== TRECHO DO TEXTO

Tudo é História; 22), p. 18. 
12
 VOLTAIRE. A filosofia da história, op. cit., p. 60 e 61. 
dono dessa terra tem um direito legítimo sobre esse cereal; você verá que a criança 
responderá como todos os legisladores da Terra. 
Deus nos deu um princípio de razão universal, como deu penas às aves e 
pelagem aos ursos (...).
13
 
 
 Ocorre que esse princípio universal da natureza humana percorre um sentido em 
direção ao triunfo das luzes, ou seja, um caminho de superação da humanidade do 
estado de barbárie, fanatismo e superstição à “civilização”. As guerras e as religiões 
seriam os grandes obstáculos para que se alcançasse o estado civilizado. Há um fio 
condutor na história, não mais controlado pela Providência divina, mas pela ideia de 
“progresso”. Voltaire “vê a história como o desenvolvimento progressivo da razão” nos 
campos da ciência, da moral, do direito, da indústria, da técnica e do comércio.
14
 
 A ideia de “progresso” fica evidente no elogio que ele faz à política-econômica 
da Inglaterra, país onde esteve exilado por três anos: “Enriquecendo os cidadãos 
ingleses, o comércio contribuiu para torná-los mais livres, e, por sua vez, a liberdade 
ampliou o comércio. A grandeza do Estado veio como consequência”.15 
 O pensamento de Voltaire, dentre outros, instrumentaliza a ação dos 
movimentos liberais e burgueses na Revolução Francesa contra o Antigo Regime.

====

## CONJUNTO DE TAREFAS
**a)** Responda às perguntas sobre o texto acerca de Voltaire e da ideia de progresso.
(i) Quais seriam os grandes obstáculos para que se alcançasse o estado civilizado?
(ii) Por quantos anos Voltaire esteve exilado na Inglaterra?
(iii) Em quais campos Voltaire vê o desenvolvimento progressivo da razão?
**b)** Prolongue em um parágrafo o texto acerca de Voltaire e da ideia de progresso, começando depois da sua última frase.

== TRECHOS DE DADOS

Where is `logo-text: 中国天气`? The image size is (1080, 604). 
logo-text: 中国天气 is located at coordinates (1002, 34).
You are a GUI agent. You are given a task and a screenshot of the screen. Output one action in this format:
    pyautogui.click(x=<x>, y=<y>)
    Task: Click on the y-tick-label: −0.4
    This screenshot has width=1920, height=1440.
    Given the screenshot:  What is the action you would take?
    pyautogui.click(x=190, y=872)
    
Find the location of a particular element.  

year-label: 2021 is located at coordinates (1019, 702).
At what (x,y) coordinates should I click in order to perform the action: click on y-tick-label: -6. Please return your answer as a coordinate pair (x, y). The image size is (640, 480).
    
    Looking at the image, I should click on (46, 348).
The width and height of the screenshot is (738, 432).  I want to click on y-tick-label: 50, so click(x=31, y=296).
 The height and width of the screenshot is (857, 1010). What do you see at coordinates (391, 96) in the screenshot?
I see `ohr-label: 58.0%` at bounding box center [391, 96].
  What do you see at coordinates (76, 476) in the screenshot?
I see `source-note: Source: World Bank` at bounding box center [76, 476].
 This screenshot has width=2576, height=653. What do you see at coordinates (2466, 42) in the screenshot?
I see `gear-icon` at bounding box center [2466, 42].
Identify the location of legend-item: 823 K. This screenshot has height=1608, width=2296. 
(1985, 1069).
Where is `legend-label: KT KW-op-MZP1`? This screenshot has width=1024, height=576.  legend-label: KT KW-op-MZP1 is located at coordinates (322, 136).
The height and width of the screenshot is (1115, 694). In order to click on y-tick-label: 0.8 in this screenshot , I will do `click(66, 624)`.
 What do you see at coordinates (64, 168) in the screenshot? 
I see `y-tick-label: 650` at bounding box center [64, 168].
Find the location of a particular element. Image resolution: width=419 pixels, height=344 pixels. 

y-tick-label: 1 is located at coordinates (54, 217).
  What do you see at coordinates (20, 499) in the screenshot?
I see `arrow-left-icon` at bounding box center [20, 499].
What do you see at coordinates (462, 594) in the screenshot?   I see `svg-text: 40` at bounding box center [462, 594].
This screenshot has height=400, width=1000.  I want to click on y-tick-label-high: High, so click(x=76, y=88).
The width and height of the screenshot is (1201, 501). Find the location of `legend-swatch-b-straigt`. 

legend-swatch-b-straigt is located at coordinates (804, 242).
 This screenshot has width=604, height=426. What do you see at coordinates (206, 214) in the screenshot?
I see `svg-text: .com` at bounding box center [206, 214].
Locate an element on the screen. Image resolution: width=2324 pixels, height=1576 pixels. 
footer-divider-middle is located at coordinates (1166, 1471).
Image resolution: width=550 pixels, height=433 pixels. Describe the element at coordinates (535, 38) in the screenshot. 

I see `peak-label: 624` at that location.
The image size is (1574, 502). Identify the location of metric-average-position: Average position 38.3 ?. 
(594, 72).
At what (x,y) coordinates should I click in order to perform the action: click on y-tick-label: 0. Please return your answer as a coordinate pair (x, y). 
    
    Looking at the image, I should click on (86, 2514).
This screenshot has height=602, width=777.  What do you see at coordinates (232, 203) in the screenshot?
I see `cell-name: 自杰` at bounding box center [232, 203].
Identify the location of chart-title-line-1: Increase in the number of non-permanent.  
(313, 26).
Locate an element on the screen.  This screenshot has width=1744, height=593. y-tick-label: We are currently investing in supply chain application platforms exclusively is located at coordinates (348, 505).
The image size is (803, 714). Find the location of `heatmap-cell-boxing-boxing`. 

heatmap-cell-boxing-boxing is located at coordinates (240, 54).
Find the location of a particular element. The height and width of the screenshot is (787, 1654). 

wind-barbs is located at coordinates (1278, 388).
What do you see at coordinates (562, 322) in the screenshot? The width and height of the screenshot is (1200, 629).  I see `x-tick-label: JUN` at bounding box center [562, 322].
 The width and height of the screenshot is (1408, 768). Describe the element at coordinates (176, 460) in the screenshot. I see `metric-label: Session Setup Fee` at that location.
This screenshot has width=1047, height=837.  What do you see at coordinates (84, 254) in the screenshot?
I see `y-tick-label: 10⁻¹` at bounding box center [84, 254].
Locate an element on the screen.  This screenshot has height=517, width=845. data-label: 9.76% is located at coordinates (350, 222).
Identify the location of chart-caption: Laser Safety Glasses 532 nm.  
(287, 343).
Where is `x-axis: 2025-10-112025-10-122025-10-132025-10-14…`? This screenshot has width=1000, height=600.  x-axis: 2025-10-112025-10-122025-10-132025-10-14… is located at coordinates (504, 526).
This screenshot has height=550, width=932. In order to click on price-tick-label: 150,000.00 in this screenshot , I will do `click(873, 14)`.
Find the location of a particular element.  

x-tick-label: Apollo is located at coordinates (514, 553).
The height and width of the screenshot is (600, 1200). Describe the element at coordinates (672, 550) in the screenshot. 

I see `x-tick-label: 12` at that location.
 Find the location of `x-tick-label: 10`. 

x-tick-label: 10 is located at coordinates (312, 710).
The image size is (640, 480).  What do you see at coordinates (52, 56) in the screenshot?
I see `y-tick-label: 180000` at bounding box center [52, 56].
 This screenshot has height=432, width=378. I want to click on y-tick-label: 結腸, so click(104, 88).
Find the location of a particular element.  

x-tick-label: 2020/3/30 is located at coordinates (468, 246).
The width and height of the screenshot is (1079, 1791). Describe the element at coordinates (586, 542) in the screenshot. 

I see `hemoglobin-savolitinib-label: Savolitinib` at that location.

====

## RESPOSTAS ESPERADAS
**a)**
(i) As guerras e as religiões.
(ii) Por três anos.
(iii) Nos campos da ciência, da moral, do direito, da indústria, da técnica e do comércio.

**b)**
Antigo Regime 
“Conceito para designar a dinâmica das sociedades ocidentais entre os séculos XVI e XVIII, a qual, no 
entanto, tende a dissolver-se durante o período – com a mercantilização das relações econômicas, com a 
formação do Estado Moderno, com a secularização do pensamento e com o avanço da alfabetização – 
para dar lugar a uma outra, bastante diferente, que rege predominantemente o mundo contemporâneo. (...)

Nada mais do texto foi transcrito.